- [WORK TO BE COMPLETED]:
Retype the lines of the records below word for word, leaving out the pictures.

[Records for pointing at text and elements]
>> Begin

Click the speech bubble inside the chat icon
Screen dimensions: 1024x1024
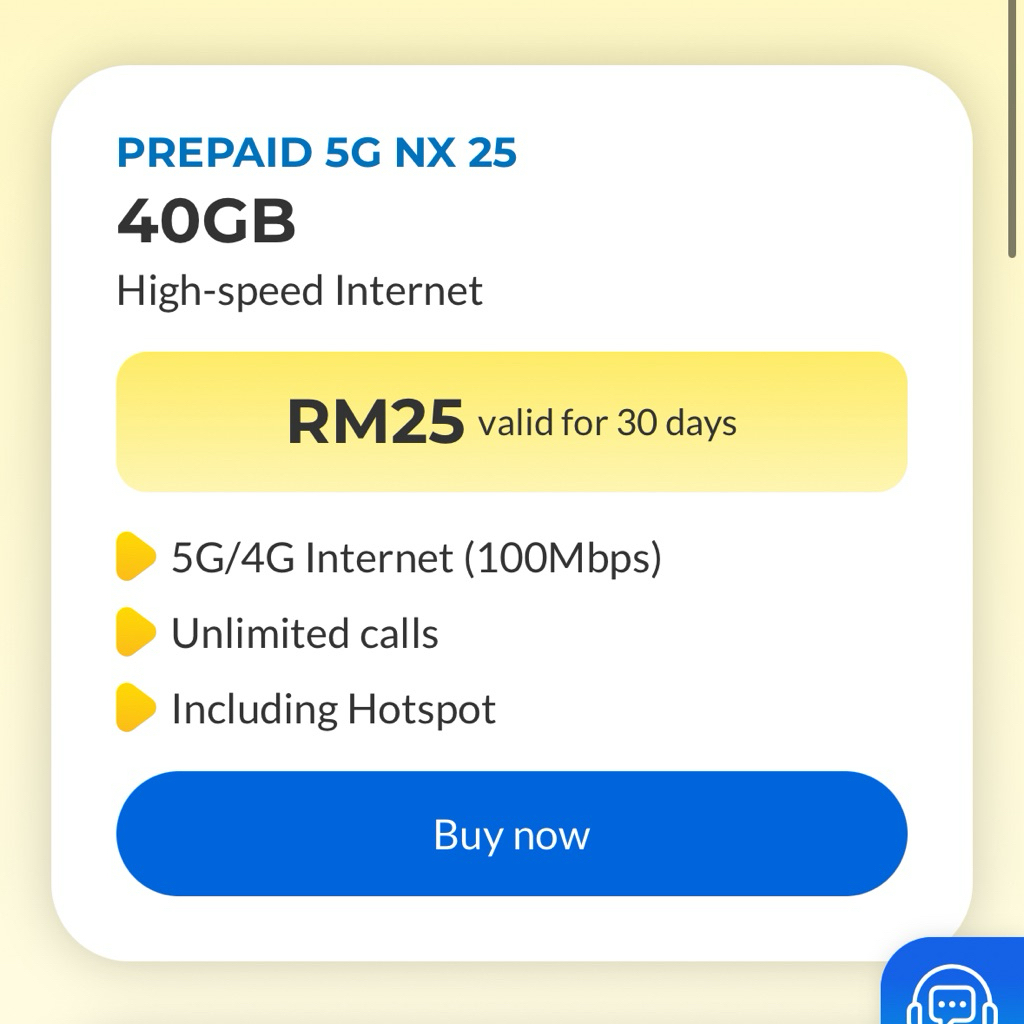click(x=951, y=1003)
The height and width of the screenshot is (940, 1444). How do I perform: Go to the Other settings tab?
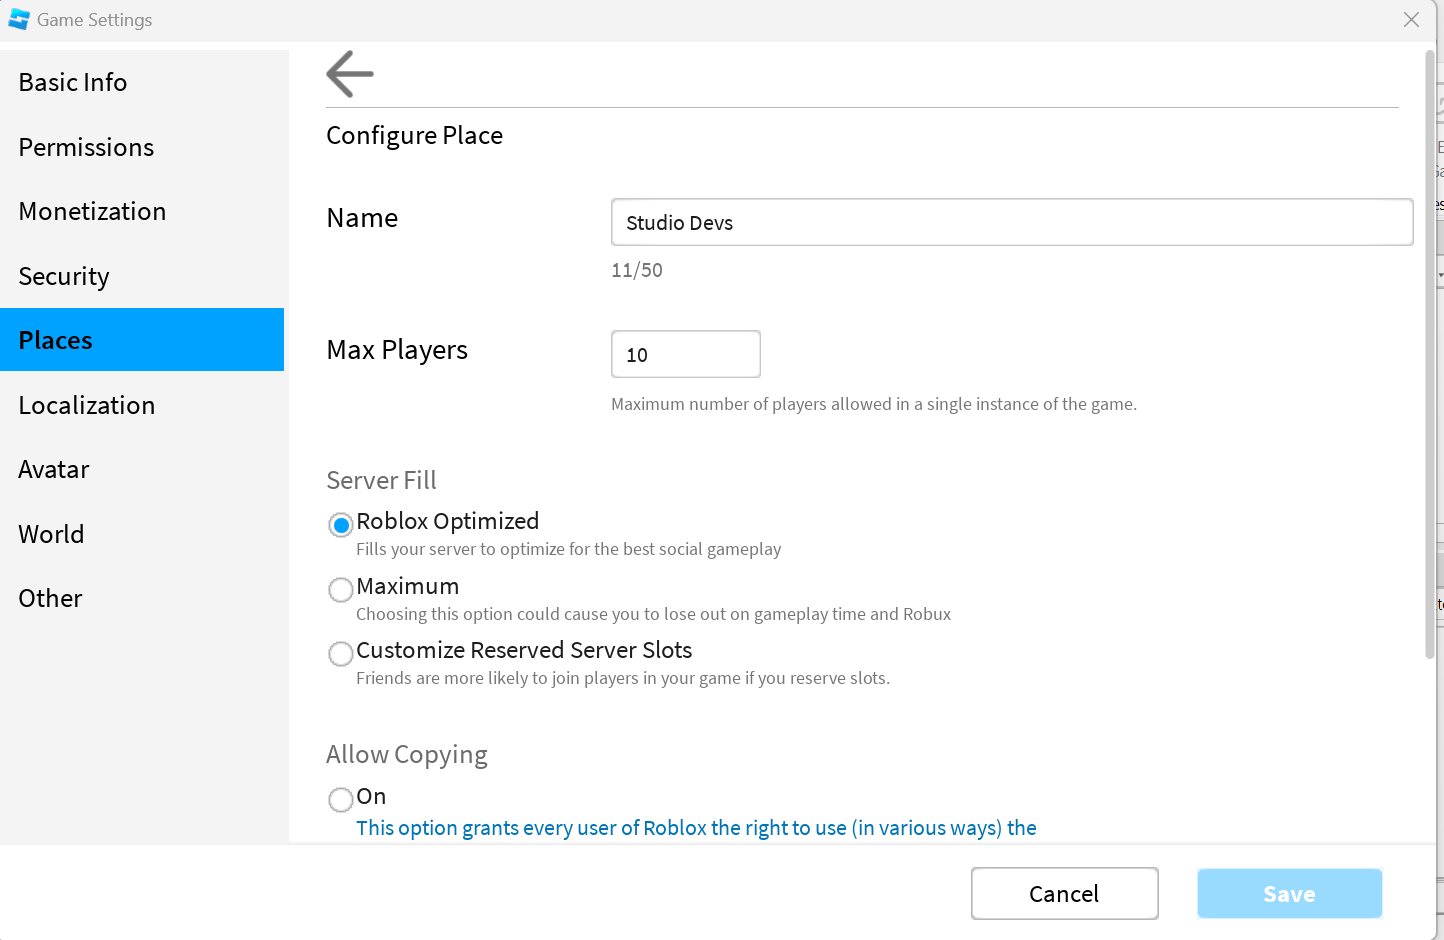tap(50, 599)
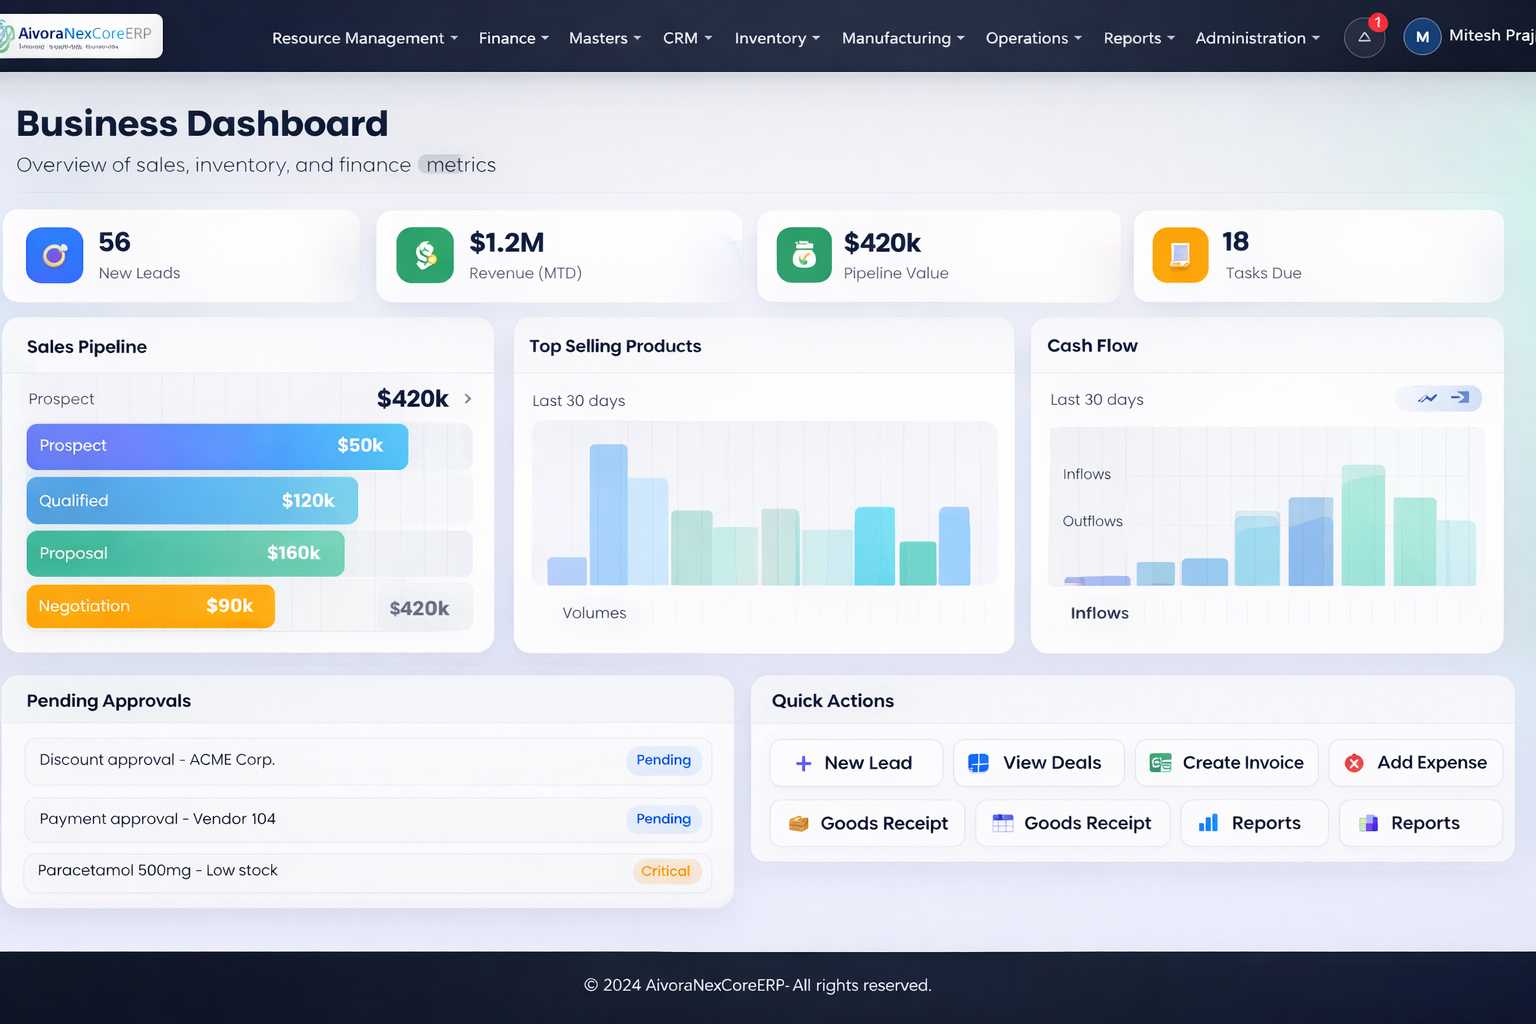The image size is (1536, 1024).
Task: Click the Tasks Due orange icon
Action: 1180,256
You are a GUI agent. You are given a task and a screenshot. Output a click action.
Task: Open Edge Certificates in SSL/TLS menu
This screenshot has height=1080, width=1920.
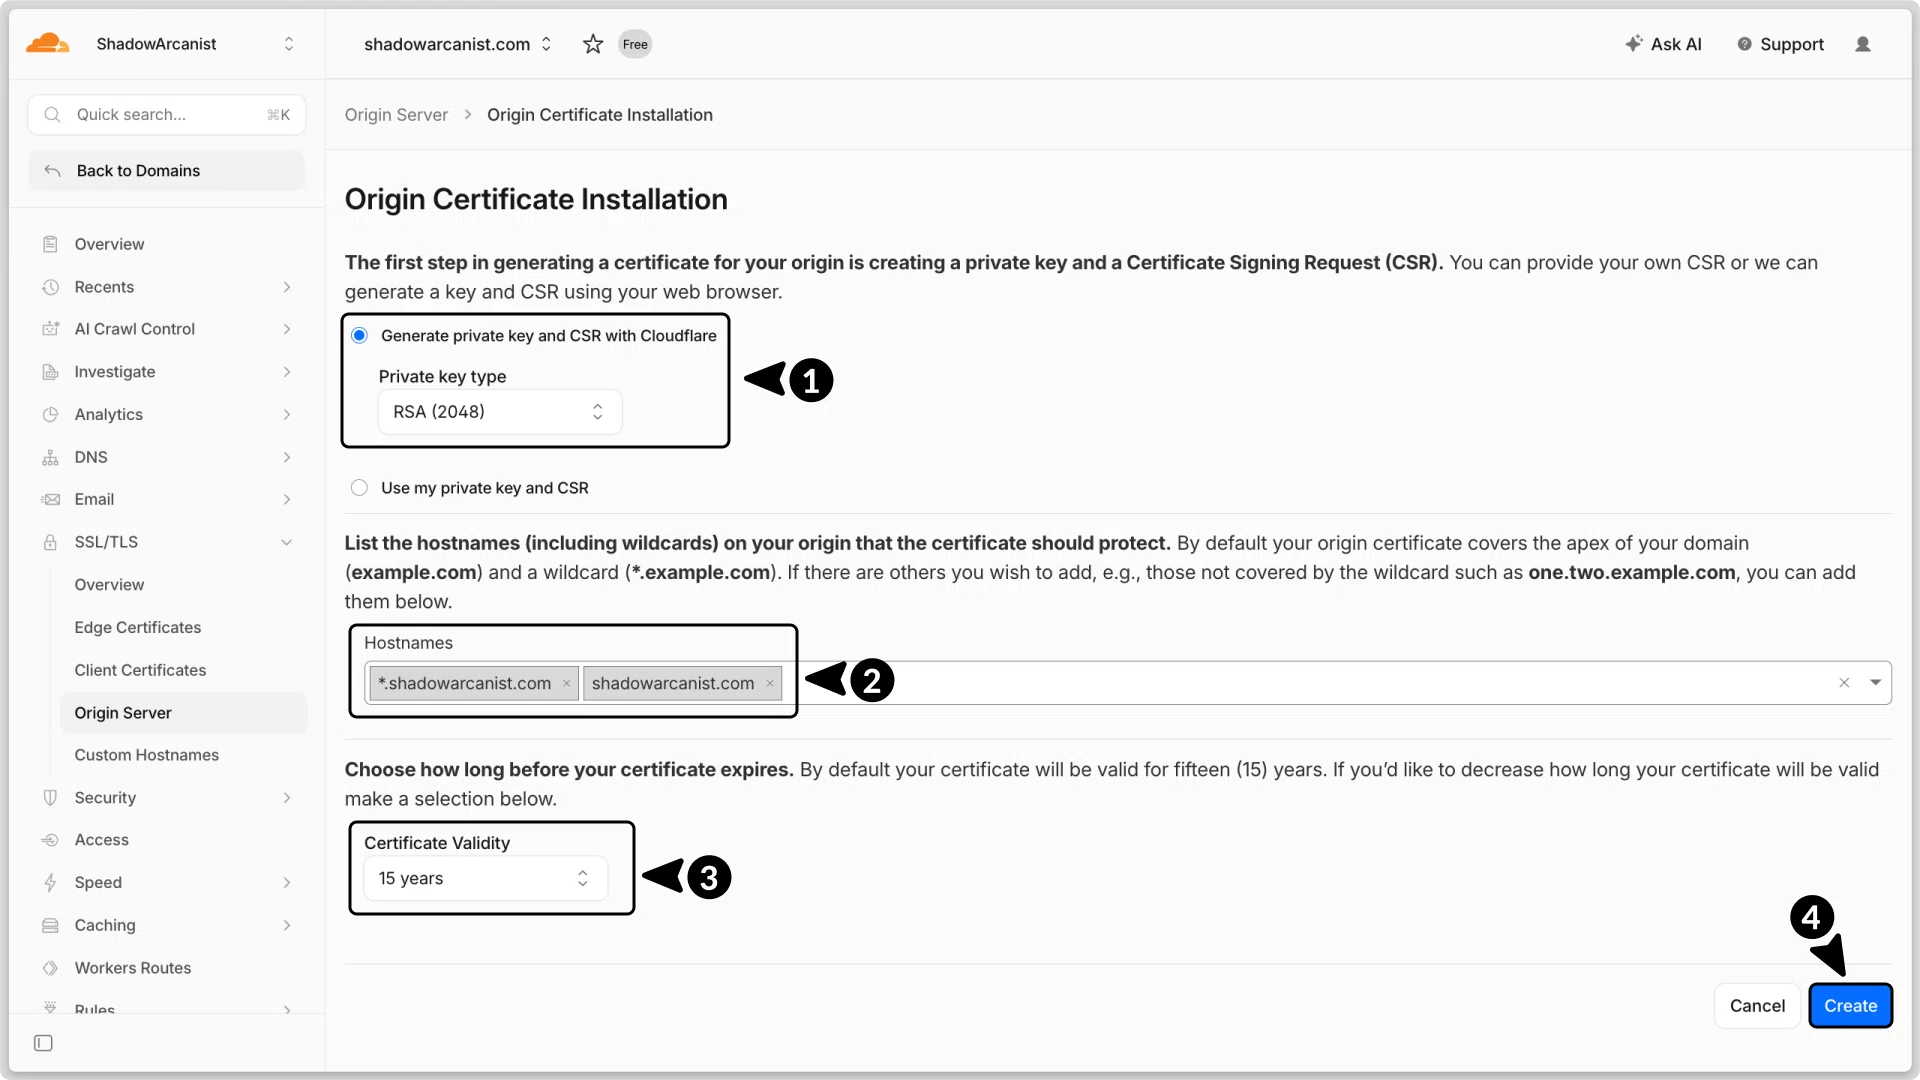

>> End

- [THE OUTPUT]:
Click the speech bubble inside the chat icon
Screen dimensions: 1024x1024
click(x=951, y=1003)
The height and width of the screenshot is (940, 1444). How do I perform: Go to the Other settings tab?
tap(50, 599)
The image size is (1536, 1024).
Task: Click the Tasks Due orange icon
Action: 1180,256
You are a GUI agent. You are given a task and a screenshot. Output a click action.
Task: Open Edge Certificates in SSL/TLS menu
This screenshot has height=1080, width=1920.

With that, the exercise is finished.